他勾唇溢出浅若水波的笑在浓夜被消匿,眼波横过,似真似假地道:或许。
天族人,或是天机子。
是不是后悔当初没有答应拜老头子为师?说起这事,庸医就黑了脸,他的名号放出去不知有多少人求着做他的徒弟。而他眼高于顶,好不容易看上一个人,死活都不愿意。他就想不通了,难道做他徒弟很委屈他么?

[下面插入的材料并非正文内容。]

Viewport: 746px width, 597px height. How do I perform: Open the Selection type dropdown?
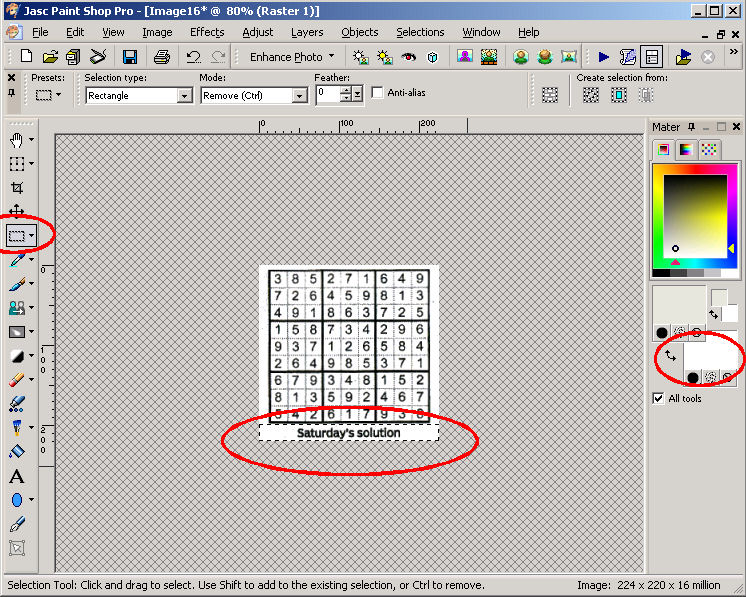[184, 96]
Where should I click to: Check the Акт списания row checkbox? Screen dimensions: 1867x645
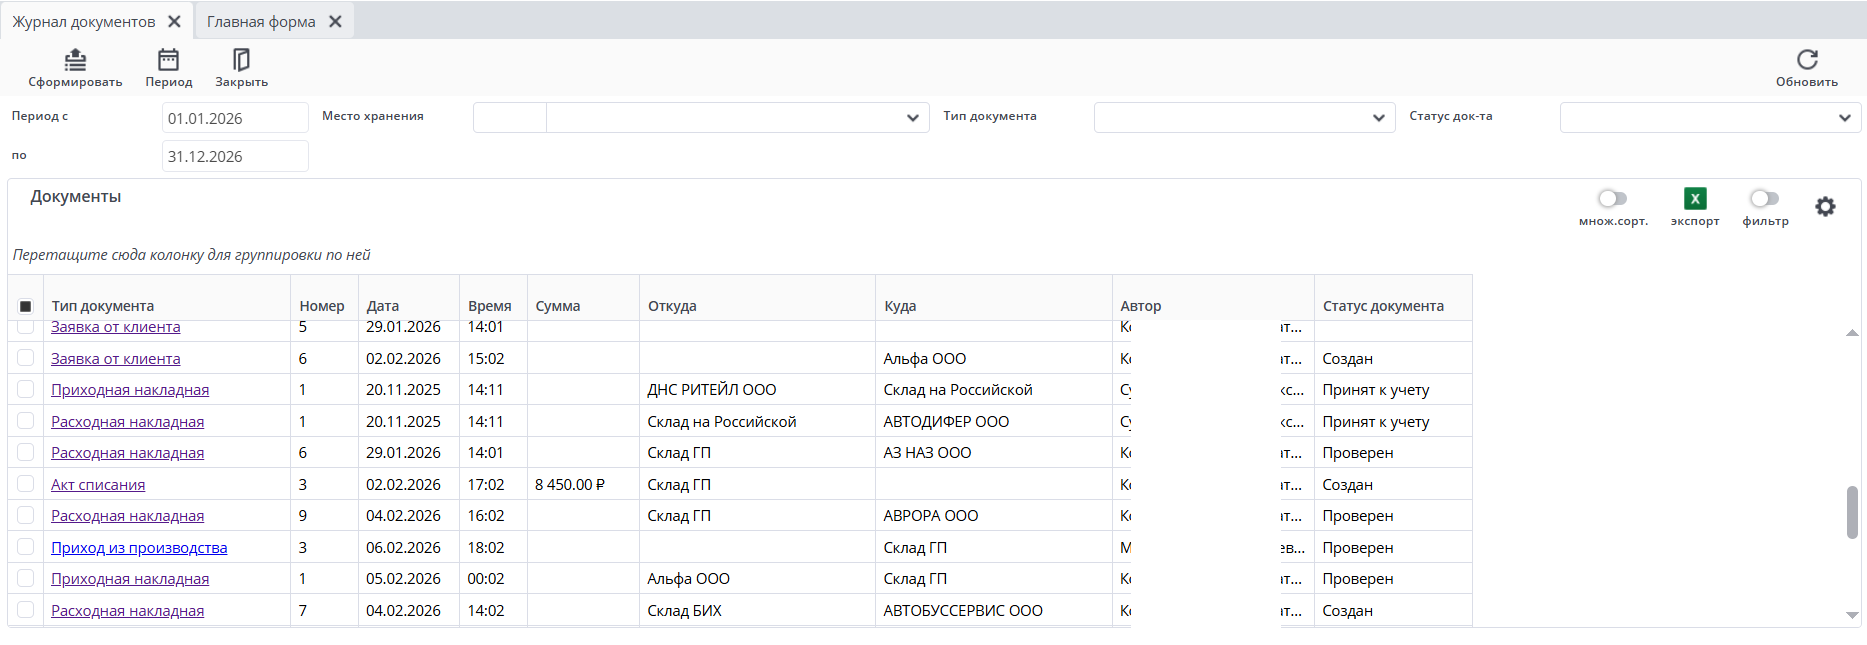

微光明灭中,赫连烬摇了摇头,双膝一弯高大的身躯忽然跪下,严肃郑重地朝庸医道:前辈,若不是当年遇到你,我就不会活到今日,还成为了帝月的战神。你交给我的东西远远超越了天下所有人,当年,我不愿意拜你为师是因为你说修习玄学不能心存魔戾,而那时的我满心只想为母妃报仇,为自己雪恨。你与我无师徒之名无父子之份,但我们之间真正拥有的却超过了这些。